Грон задумчиво кивнул.
— Вернешься обратно.
Зеленоглазая покачала головой.
— Теперь наставница меня так просто не отпустит.
— Тогда оставайся.
— А если Сиэла уже пришла?
Грон пожал плечами.
— Решать-то все равно надо: либо сиди, либо иди.
Девчонка хмыкнула и побрела к стене. Грон отложил колун и пошел за ней. У самой стены он придержал ее за плечо.
— Давай подсажу.
Она кивнула, а когда уже взобралась на его сомкнутые в замок руки, вдруг нагнулась и неумело ткнула губами в его приоткрытый рот, потом прянула, как ящерка, и поползла наверх по стене.
Весь день у Грона все валилось из рук. Он никак не мог разобраться в своем отношении к этой сумасбродной девчонке. То он чувствовал себя этаким дедом, жалеющим славную девчушку, попавшую в жернова. То его бросало в жар, когда он вспоминал, как она стоит, идет, смеется. Он четко знал, что не может пока ни к кому привязываться, и убеждал себя, что это животные реакции молодого тела. Но Зеленоглазая чем-то неуловимо напоминала Тамару. Не внешне, нет. Тамара была невысокой, смуглокожей, черноволосой, с большими черными глазами. Эта была худой, длинноногой, совсем не соответствующей местным канонам красоты, предпочитавшим широкобедрых женщин, что называется, в теле. Но в обеих было что-то, что Люй называл «шакти», что-то неуловимо женственное, заставлявшее мужчин делать стойку, как обученных пойнтеров на охоте. Тупая колода тоже имела все основания быть им недовольной, и хотя она стонала и вопила, как и в прошлые разы, но ушла гораздо раньше. Грон привычно обтерся и забрался в убежище. Не спалось. Он около часа ворочался с боку на бок, как вдруг с обреза стены послышался какой-то шум. Он быстро выбрался наружу. В темноте, белея туникой, по стене спускалась стройная, худая фигурка. Грон рванул к стене так, что, казалось, пятки вспыхнули. Зеленоглазая, заметив, что Грон затормозил прямо под ней, отпустила руки и ухнула вниз. Грон слегка ошалел от такого доверия к своим способностям, но успел подхватить. Девчонка обхватила его руками и, прижавшись всем телом, разревелась. Грон гладил ее по голове, плечам и чувствовал, что глупо улыбается. Она вдруг вскинулась и зашептала ему на ухо:
— Они хотят устроить мне посвящение, Колун, они хотят устроить по-о-о… — И снова заревела.
— Чего? — не понял тот.
— Они посвятят меня Зее-плодоносице, а потом отдадут самым грубым и уродливым рабам, они уже отобрали пятерых.

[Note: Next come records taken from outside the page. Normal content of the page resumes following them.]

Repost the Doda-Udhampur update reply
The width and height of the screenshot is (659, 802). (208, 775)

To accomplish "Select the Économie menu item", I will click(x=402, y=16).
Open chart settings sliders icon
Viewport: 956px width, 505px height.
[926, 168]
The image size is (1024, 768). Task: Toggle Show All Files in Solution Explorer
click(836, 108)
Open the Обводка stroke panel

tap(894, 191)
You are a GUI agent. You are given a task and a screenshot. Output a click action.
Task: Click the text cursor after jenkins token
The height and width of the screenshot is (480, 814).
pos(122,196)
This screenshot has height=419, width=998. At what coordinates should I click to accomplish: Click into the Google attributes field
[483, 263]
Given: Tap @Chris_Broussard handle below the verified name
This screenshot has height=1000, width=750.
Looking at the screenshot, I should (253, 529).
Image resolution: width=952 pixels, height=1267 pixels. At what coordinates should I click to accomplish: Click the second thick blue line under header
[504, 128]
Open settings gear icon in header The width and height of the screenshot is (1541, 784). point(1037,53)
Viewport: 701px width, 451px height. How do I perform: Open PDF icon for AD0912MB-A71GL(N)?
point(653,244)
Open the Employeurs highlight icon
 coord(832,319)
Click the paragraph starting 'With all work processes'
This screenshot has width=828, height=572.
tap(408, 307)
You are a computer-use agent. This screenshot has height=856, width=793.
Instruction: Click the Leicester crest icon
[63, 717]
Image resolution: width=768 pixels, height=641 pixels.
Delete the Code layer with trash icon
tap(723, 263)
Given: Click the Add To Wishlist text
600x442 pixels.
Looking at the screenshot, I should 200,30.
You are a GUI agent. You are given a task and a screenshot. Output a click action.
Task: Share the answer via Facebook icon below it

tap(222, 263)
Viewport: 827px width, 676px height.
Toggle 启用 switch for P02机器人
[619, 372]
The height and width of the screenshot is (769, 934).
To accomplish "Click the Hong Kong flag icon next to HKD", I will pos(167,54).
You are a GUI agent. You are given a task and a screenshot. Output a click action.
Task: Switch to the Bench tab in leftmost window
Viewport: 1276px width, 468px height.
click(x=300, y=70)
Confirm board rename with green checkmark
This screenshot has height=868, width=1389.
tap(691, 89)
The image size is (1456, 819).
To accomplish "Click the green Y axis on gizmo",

Грон резко остановился, будто натолкнувшись на стену.
— Зачем?
Зеленоглазая немного успокоилась.
— Так всегда делают. Самое страшное для гетеры — это привязанность к мужчине, она всегда должна помнить, что мужчина — грязное, тупое животное. Что он сильнее и, если совершишь ошибку, он растопчет тебя.
Она важно повторяла чьи-то слова. Грон вскипел:
— Что за чушь?
Девчонка поникла.
— Я и сама знаю, но так нас учили, не Сиэла, а жрица-наставница. Все храмовые гетеры прошли через посвящение. Обычно это бывает неожиданно. Но мне рассказал послушник-псарь. Наставница иногда развлекается с ним, он довольно мил, он сам хотел участвовать в посвящении, но наставница ему не разрешила. В посвящении участвуют только рабы, почти животные… — Грон хмыкнул, и Зеленоглазая торопливо погладила его по руке. — Ты не такой, я знаю, но я видела троих из тех, кто предназначен мне. — Она вздрогнула.